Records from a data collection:
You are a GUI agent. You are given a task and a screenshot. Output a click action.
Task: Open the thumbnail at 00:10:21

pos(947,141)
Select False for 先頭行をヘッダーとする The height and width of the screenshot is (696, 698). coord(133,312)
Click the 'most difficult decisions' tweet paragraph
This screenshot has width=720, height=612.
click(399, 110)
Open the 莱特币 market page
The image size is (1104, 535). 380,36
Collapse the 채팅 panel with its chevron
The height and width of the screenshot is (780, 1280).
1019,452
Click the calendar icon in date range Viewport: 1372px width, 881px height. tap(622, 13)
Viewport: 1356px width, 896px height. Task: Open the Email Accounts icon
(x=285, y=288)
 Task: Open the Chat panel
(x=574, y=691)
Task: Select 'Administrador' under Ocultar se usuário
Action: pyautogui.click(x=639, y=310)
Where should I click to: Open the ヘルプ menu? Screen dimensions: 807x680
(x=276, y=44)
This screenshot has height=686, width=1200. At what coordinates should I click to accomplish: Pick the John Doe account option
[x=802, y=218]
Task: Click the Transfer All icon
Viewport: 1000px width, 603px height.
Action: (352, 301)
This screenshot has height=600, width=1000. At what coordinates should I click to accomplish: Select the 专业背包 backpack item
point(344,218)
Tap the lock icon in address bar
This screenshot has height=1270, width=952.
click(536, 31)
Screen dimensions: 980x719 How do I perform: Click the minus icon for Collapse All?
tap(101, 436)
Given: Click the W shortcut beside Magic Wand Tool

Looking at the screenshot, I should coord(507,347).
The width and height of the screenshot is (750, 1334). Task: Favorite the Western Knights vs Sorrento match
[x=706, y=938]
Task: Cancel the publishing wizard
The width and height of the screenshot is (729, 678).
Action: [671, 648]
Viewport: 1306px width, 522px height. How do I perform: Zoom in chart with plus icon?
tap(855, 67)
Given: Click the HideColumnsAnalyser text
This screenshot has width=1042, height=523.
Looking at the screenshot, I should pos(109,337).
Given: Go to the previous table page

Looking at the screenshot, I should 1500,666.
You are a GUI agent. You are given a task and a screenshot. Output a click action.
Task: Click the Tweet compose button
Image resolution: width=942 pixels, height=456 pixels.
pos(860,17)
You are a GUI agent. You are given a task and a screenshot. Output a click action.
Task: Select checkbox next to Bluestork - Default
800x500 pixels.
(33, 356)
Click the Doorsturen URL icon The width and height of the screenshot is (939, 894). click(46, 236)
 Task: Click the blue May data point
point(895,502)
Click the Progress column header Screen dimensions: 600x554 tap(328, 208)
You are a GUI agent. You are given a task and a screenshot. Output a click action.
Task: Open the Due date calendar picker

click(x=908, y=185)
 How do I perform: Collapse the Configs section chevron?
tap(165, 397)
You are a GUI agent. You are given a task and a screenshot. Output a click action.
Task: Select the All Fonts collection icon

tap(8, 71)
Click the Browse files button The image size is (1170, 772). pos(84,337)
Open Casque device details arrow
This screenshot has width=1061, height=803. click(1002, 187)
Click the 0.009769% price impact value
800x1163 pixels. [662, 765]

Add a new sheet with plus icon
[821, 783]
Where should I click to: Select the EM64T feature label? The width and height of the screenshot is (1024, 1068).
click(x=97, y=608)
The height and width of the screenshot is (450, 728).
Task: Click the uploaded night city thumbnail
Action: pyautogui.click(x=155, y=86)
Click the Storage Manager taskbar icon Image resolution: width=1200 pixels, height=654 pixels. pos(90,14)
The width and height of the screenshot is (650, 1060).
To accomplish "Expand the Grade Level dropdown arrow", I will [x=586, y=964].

§ Exercise:
Each line from the one containing "Click the Browse" through the last line of the entries is to be copied exactly, with no other lines added.

§ Reply to the task:
Click the Browse files button The image size is (1170, 772). pos(84,337)
Open Casque device details arrow
This screenshot has width=1061, height=803. click(1002, 187)
Click the 0.009769% price impact value
800x1163 pixels. [662, 765]

Add a new sheet with plus icon
[821, 783]
Where should I click to: Select the EM64T feature label? The width and height of the screenshot is (1024, 1068).
click(x=97, y=608)
The height and width of the screenshot is (450, 728).
Task: Click the uploaded night city thumbnail
Action: pyautogui.click(x=155, y=86)
Click the Storage Manager taskbar icon Image resolution: width=1200 pixels, height=654 pixels. pos(90,14)
The width and height of the screenshot is (650, 1060).
To accomplish "Expand the Grade Level dropdown arrow", I will [x=586, y=964].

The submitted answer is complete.